Quote the entries in full, character for character, without their images.
↓
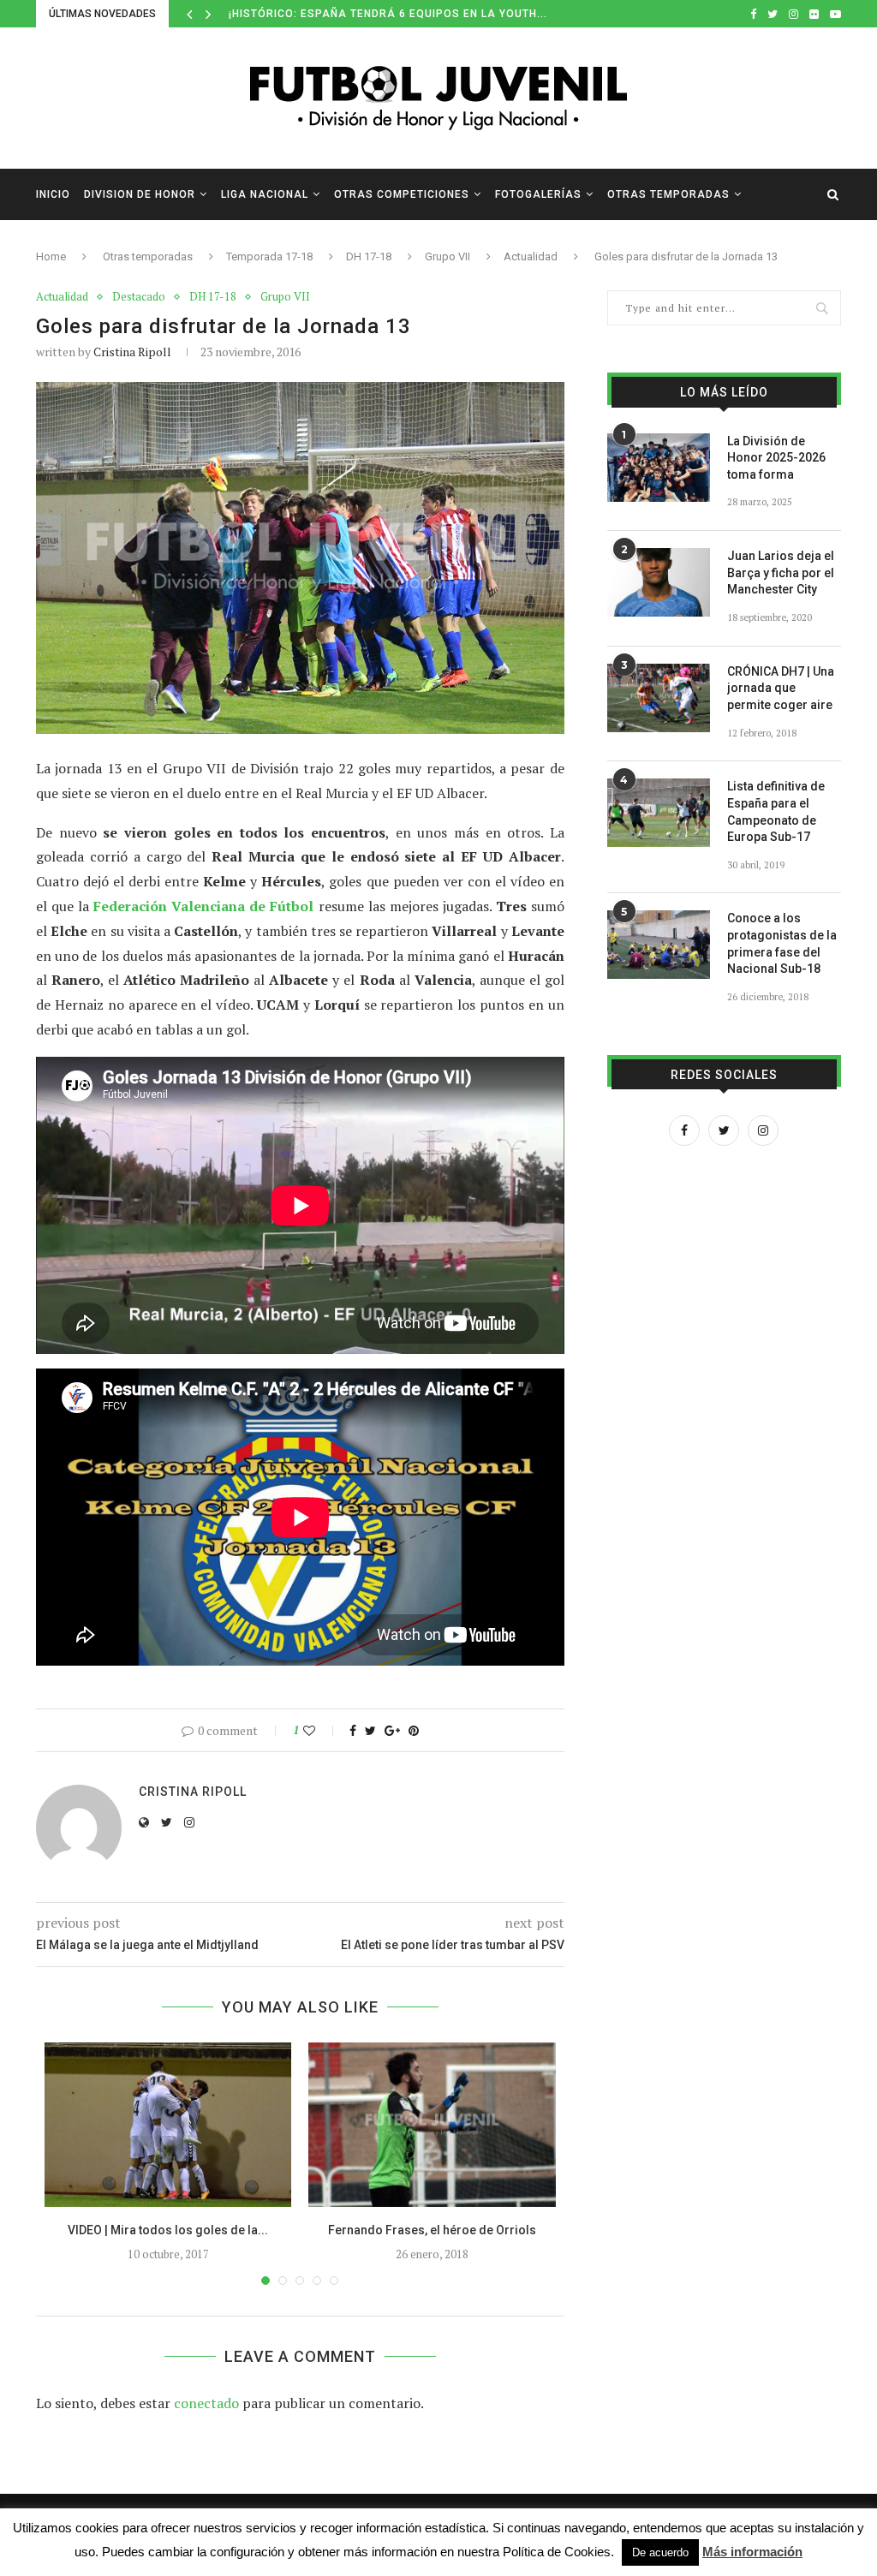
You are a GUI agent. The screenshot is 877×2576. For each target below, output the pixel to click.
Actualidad (531, 256)
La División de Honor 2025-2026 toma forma (776, 457)
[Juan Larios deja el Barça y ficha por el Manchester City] (658, 582)
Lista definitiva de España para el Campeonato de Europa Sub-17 (776, 811)
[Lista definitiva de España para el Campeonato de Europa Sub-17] (658, 812)
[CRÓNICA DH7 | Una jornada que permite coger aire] (658, 698)
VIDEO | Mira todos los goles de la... (168, 2230)
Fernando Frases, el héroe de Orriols (432, 2230)
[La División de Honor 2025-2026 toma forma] (658, 467)
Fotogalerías (538, 194)
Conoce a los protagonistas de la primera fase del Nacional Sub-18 (782, 943)
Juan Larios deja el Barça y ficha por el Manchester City (780, 572)
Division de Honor (139, 194)
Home (51, 256)
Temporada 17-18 (269, 256)
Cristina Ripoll (132, 351)
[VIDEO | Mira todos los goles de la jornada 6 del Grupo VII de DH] (168, 2124)
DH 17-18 (368, 256)
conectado (206, 2403)
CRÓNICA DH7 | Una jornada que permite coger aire (780, 688)
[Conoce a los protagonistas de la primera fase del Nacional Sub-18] (658, 944)
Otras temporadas (668, 194)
↑
Output for this exercise:
You are a GUI agent. The screenshot is 877×2576. For each target below, output the pixel to click.
Actualidad (531, 256)
La División de Honor 2025-2026 toma forma (776, 457)
[Juan Larios deja el Barça y ficha por el Manchester City] (658, 582)
Lista definitiva de España para el Campeonato de Europa Sub-17 (776, 811)
[Lista definitiva de España para el Campeonato de Europa Sub-17] (658, 812)
[CRÓNICA DH7 | Una jornada que permite coger aire] (658, 698)
VIDEO | Mira todos los goles de la... (168, 2230)
Fernando Frases, el héroe de Orriols (432, 2230)
[La División de Honor 2025-2026 toma forma] (658, 467)
Fotogalerías (538, 194)
Conoce a los protagonistas de la primera fase del Nacional Sub-18 (782, 943)
Juan Larios deja el Barça y ficha por el Manchester City (780, 572)
Division de Honor (139, 194)
Home (51, 256)
Temporada 17-18 (269, 256)
Cristina Ripoll (132, 351)
[VIDEO | Mira todos los goles de la jornada 6 del Grupo VII de DH] (168, 2124)
DH 17-18 (368, 256)
conectado (206, 2403)
CRÓNICA DH7 | Una jornada que permite coger aire (780, 688)
[Conoce a los protagonistas de la primera fase del Nacional Sub-18] (658, 944)
Otras temporadas (668, 194)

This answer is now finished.